Key Highlights
- Polish lawmakers approve digital asset legislation aligned with EU MiCA standards.
- Government-backed cryptocurrency bill advances despite ongoing Zondacrypto investigation.
- Exchange scandal intensifies calls for stricter oversight of Poland’s crypto sector.
- Legislative milestone reached as European Union’s July compliance deadline approaches.
- Presidential veto remains possible threat to Poland’s cryptocurrency regulatory framework.
Polish legislators took a significant step toward comprehensive cryptocurrency oversight Friday by passing a government-sponsored digital asset regulation bill. This legislative action positions Poland to meet the European Union’s upcoming MiCA compliance requirements by July while responding to mounting concerns following a domestic exchange crisis.
Parliamentary Approval Marks Regulatory Milestone
The lower chamber of Poland’s parliament endorsed the legislation following extended debates about digital asset oversight responsibilities. This framework brings Polish regulations into harmony with the European Union’s Markets in Crypto-Assets Regulation. The legislation must now navigate additional stages, with presidential endorsement far from guaranteed.

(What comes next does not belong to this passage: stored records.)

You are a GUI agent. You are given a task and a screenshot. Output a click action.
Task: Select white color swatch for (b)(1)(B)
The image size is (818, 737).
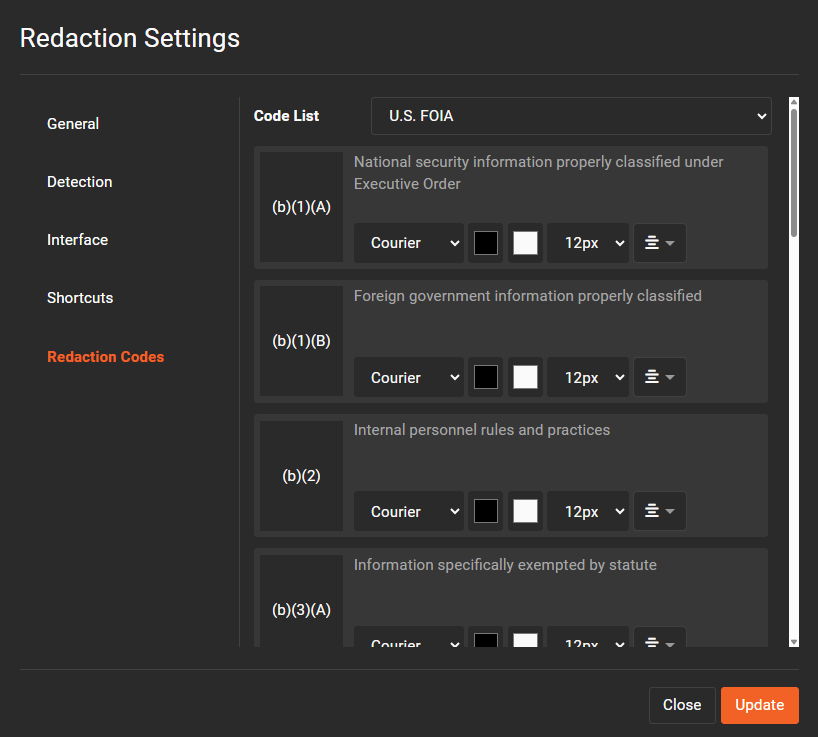tap(525, 377)
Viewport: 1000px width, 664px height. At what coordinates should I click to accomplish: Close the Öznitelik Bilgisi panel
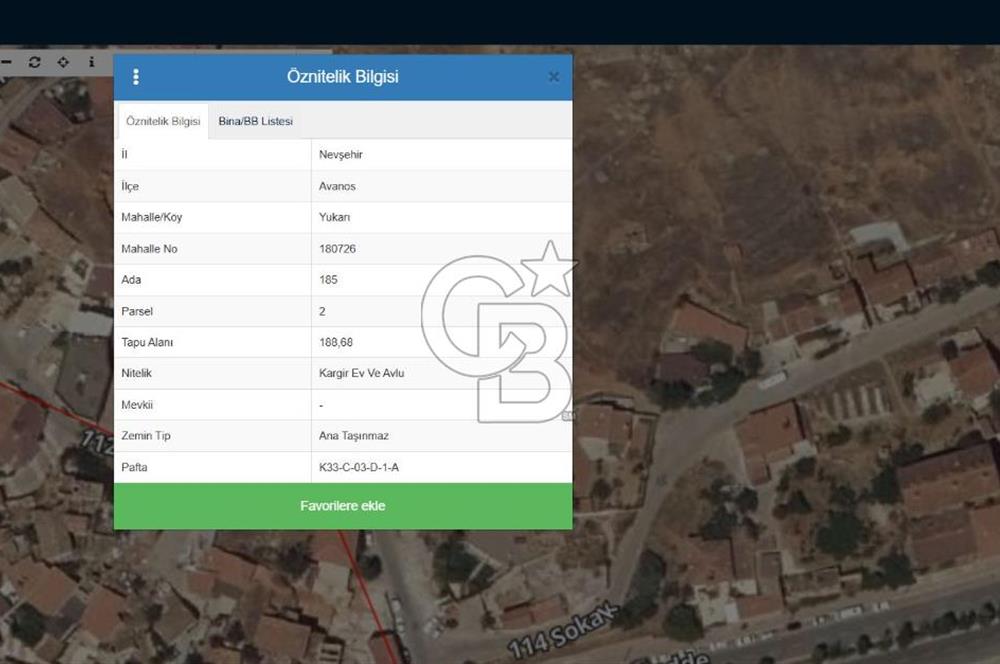pos(554,77)
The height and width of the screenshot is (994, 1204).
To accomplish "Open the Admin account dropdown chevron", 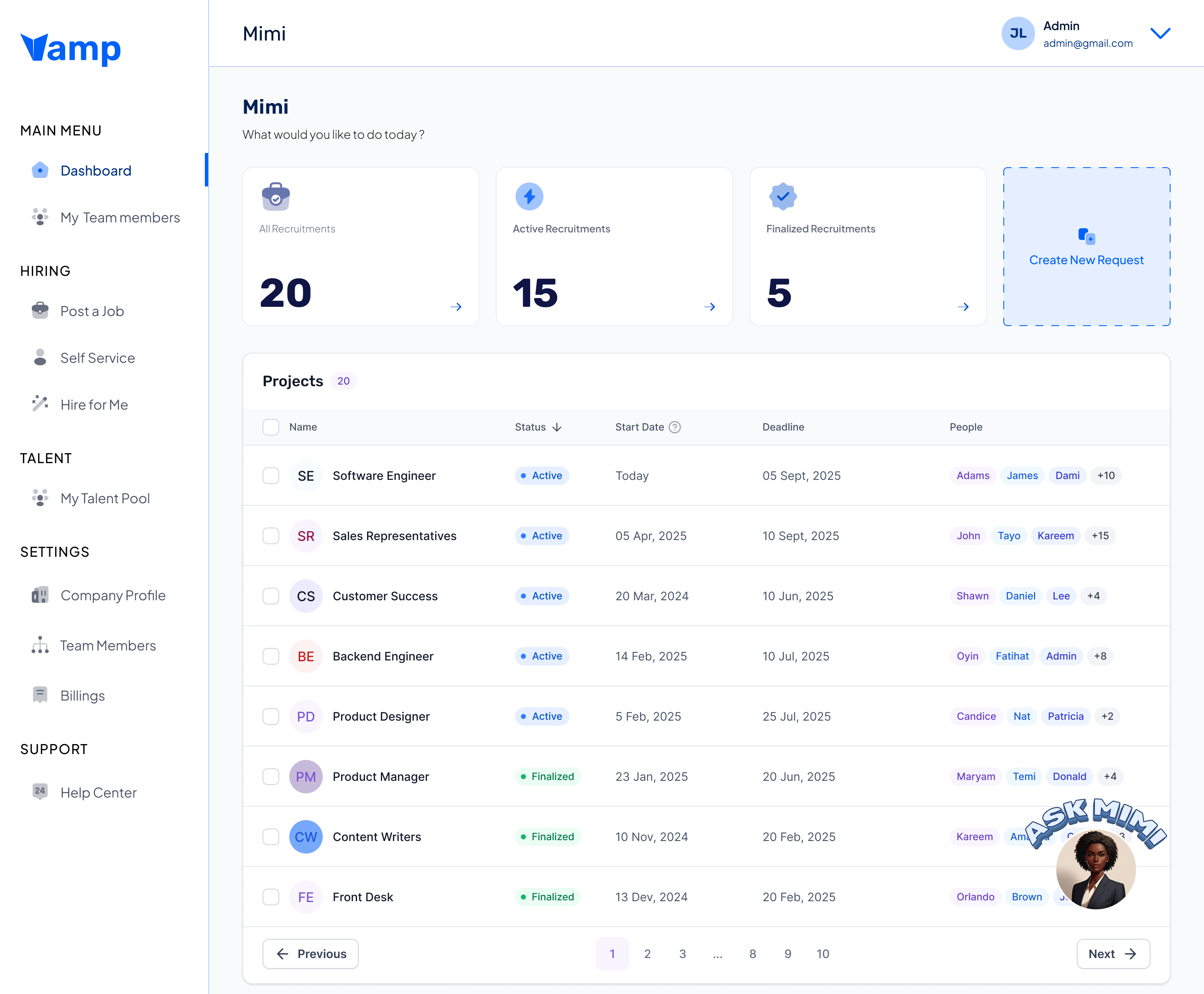I will click(1161, 33).
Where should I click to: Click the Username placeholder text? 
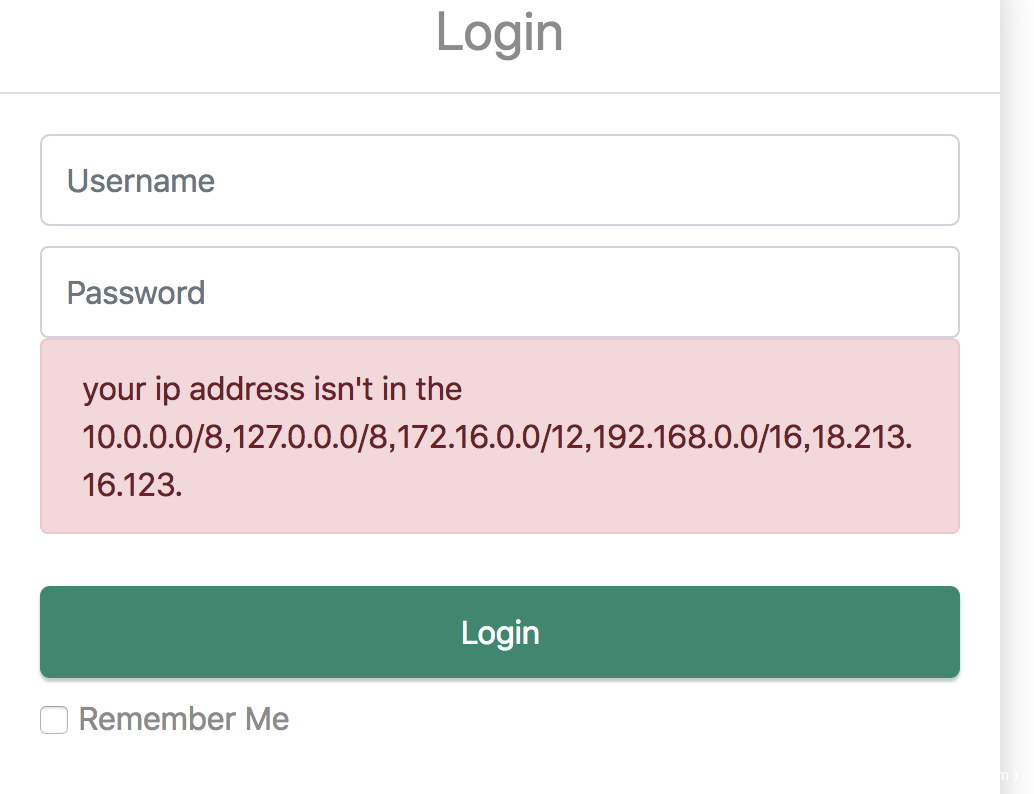tap(141, 181)
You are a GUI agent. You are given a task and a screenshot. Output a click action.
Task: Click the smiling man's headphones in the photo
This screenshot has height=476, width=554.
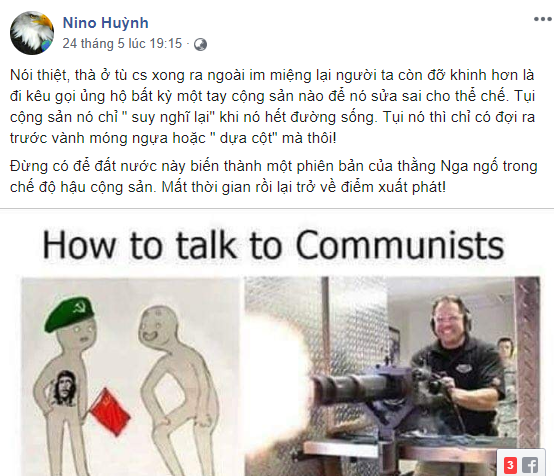(451, 316)
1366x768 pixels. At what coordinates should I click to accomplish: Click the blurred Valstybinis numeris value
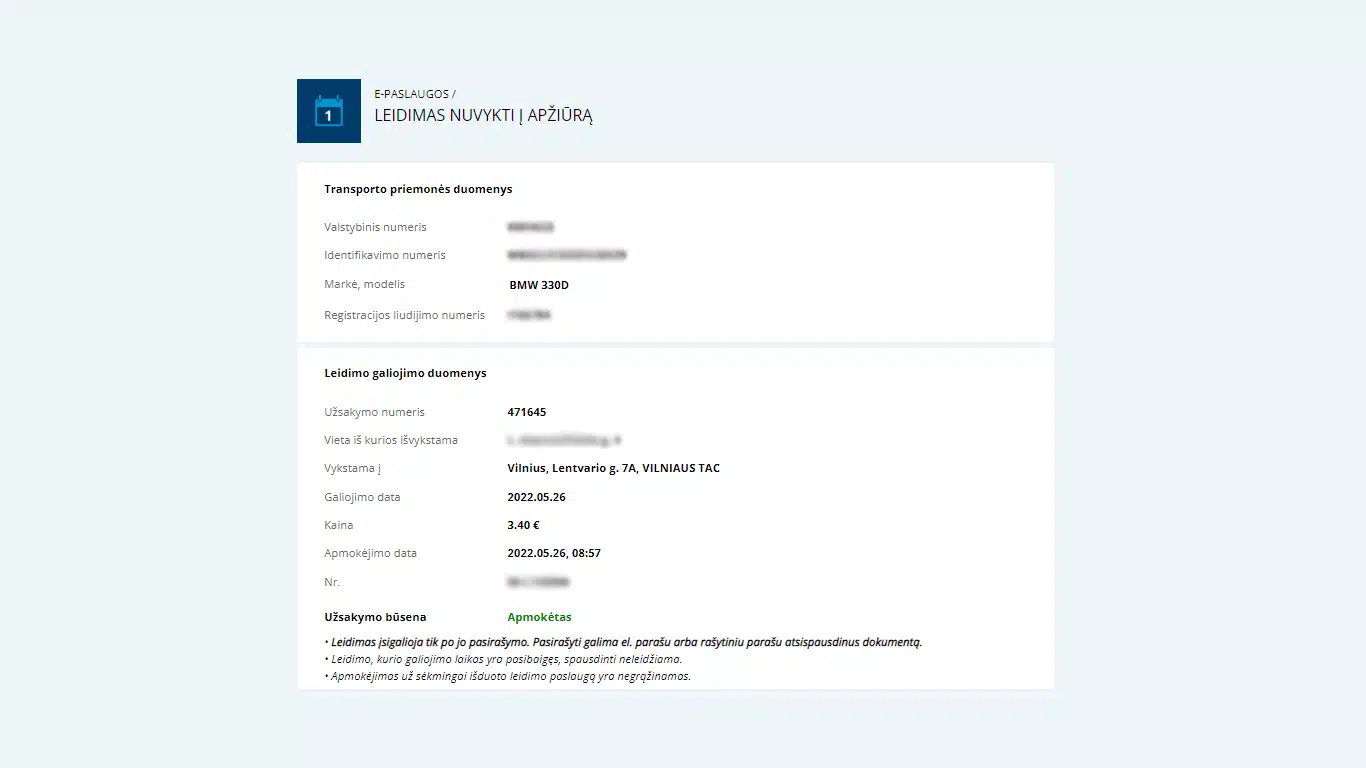point(531,227)
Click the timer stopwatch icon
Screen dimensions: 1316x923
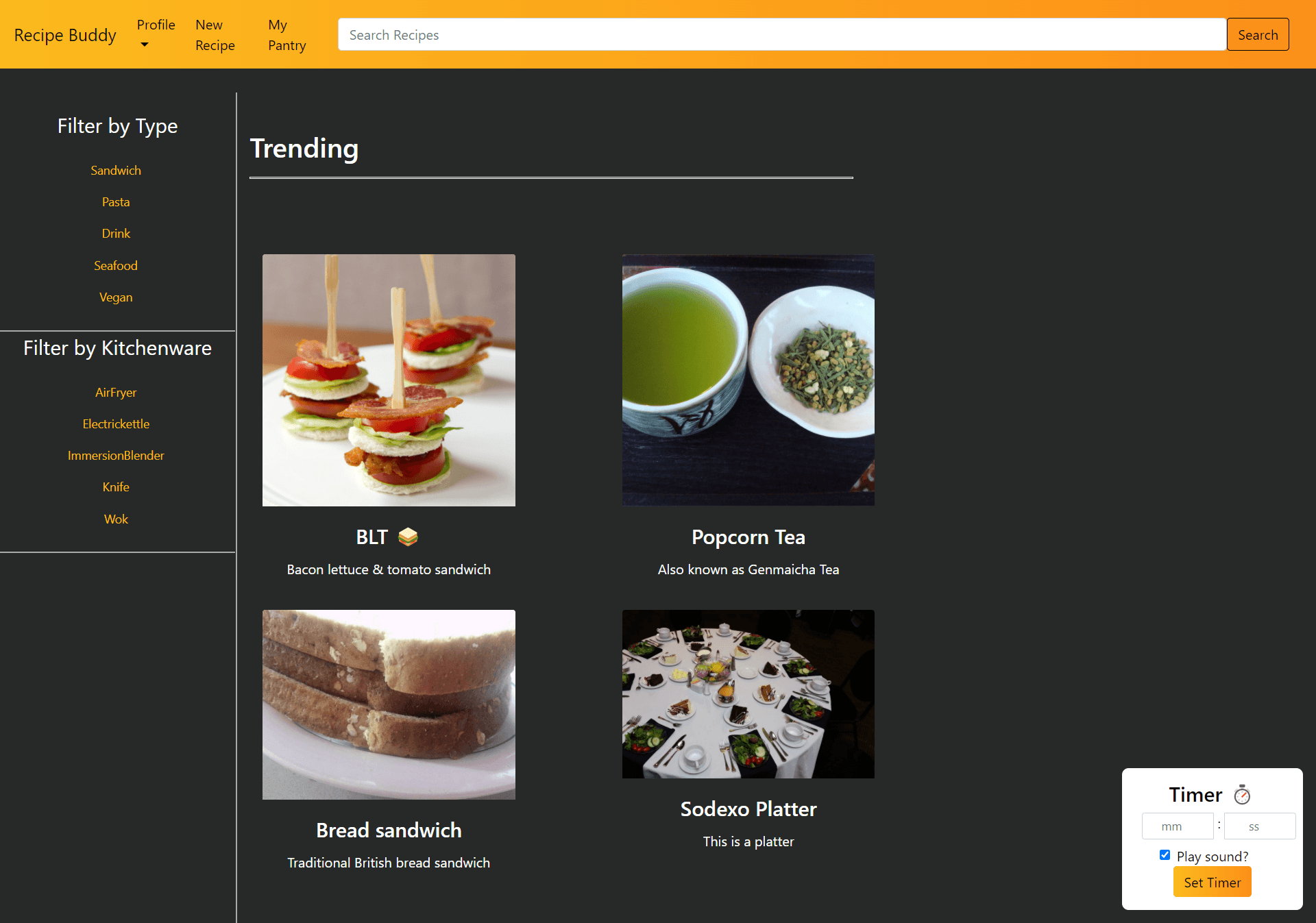[1242, 795]
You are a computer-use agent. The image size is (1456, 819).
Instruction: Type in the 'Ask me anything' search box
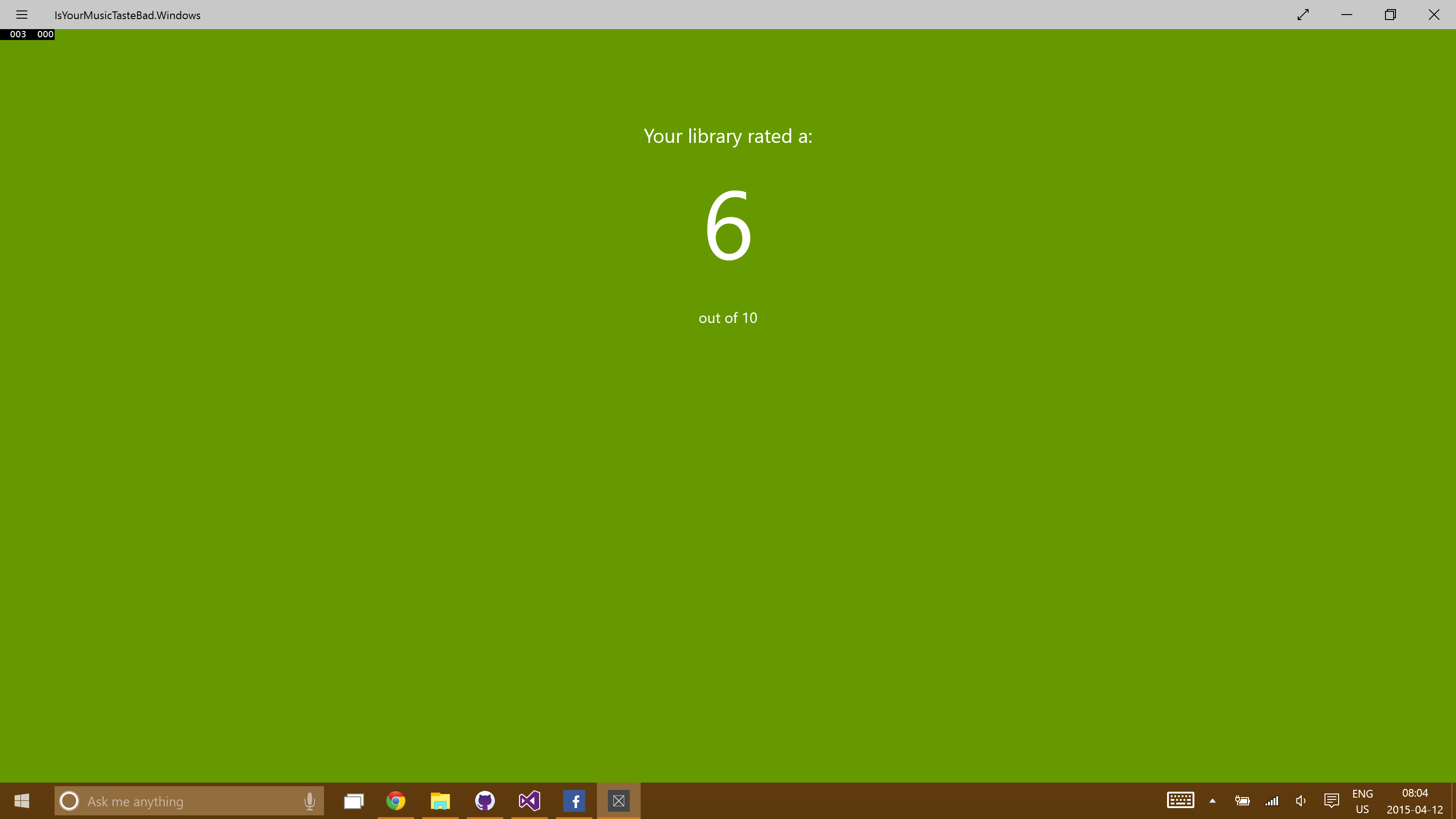pos(187,801)
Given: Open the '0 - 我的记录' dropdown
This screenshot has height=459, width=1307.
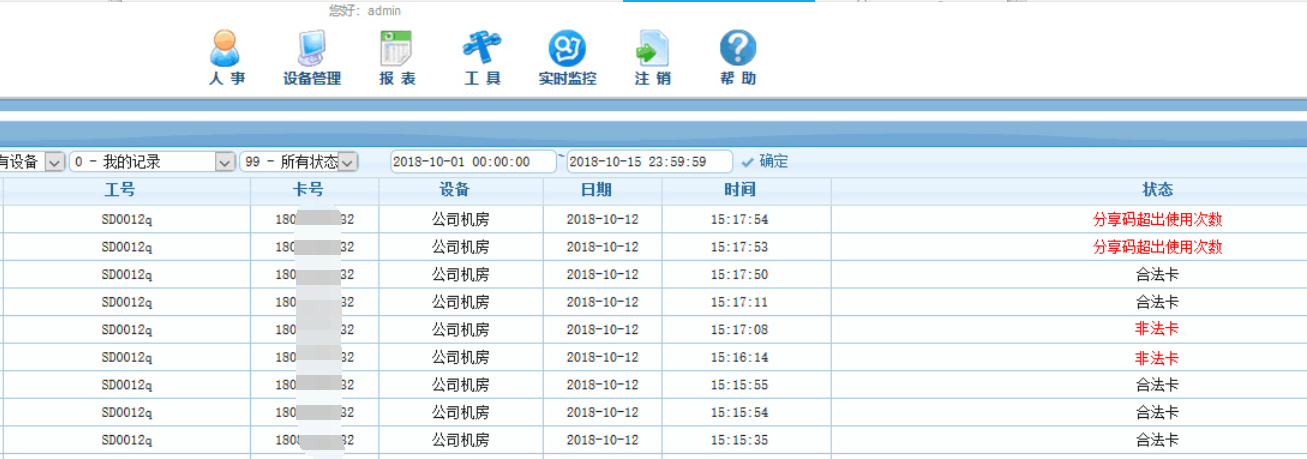Looking at the screenshot, I should [x=225, y=162].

Under the approved framework, Poland’s Financial Supervision Authority gains expanded jurisdiction over the crypto market. The regulatory body receives authority to halt token offerings, freeze accounts, and impose sanctions on companies that hinder regulatory examinations. According to the government’s proposal, financial penalties could reach as high as 25 million zlotys.
Warsaw confronts urgent pressure to implement MiCA-compliant regulations before the summer deadline. Failure to establish a national regulatory structure could result in Polish cryptocurrency businesses losing their operational licenses. This potential outcome has elevated the bill’s importance for both market participants and policymakers.
Exchange Collapse Intensifies Regulatory Urgency
The parliamentary vote occurred against the backdrop of an ongoing criminal investigation into Zondacrypto, previously Poland’s dominant digital asset trading platform. Thousands of customers continue to face blocked access to their holdings on the exchange. Government officials calculate total customer losses exceeding 350 million zlotys.
The situation has amplified public anxiety regarding insufficient regulatory safeguards and exchange accountability. Criminal prosecutors launched the fraud investigation following a surge in user complaints. Law enforcement agencies now conduct comprehensive reviews of the platform’s historical business practices.
Prime Minister Donald Tusk has publicly connected the trading platform to suspected Russian criminal networks. He has referenced intelligence agency assessments concerning the exchange’s financial backing origins. The exchange’s management has rejected these accusations while facing escalating political scrutiny.
Executive Branch May Derail Legislative Progress
President Karol Nawrocki previously rejected prior cryptocurrency legislation from Tusk’s administration. His rationale centered on concerns that excessive penalties would drive digital asset companies away from Polish jurisdiction. His counter-proposal maintained comparable regulatory standards while lowering maximum fine amounts.
Certain lawmakers have advocated for more aggressive measures, including complete prohibition of cryptocurrency operations. This alternative emerged from members of the Law and Justice party. The Sejm will address that proposal following resolution of the primary regulatory measures.
Poland now navigates a challenging balance between European Union obligations and internal political tensions. Advocates argue the legislation provides necessary clarity following the Zondacrypto breakdown. Another executive veto, however, could postpone regulatory implementation and intensify market uncertainty throughout the industry.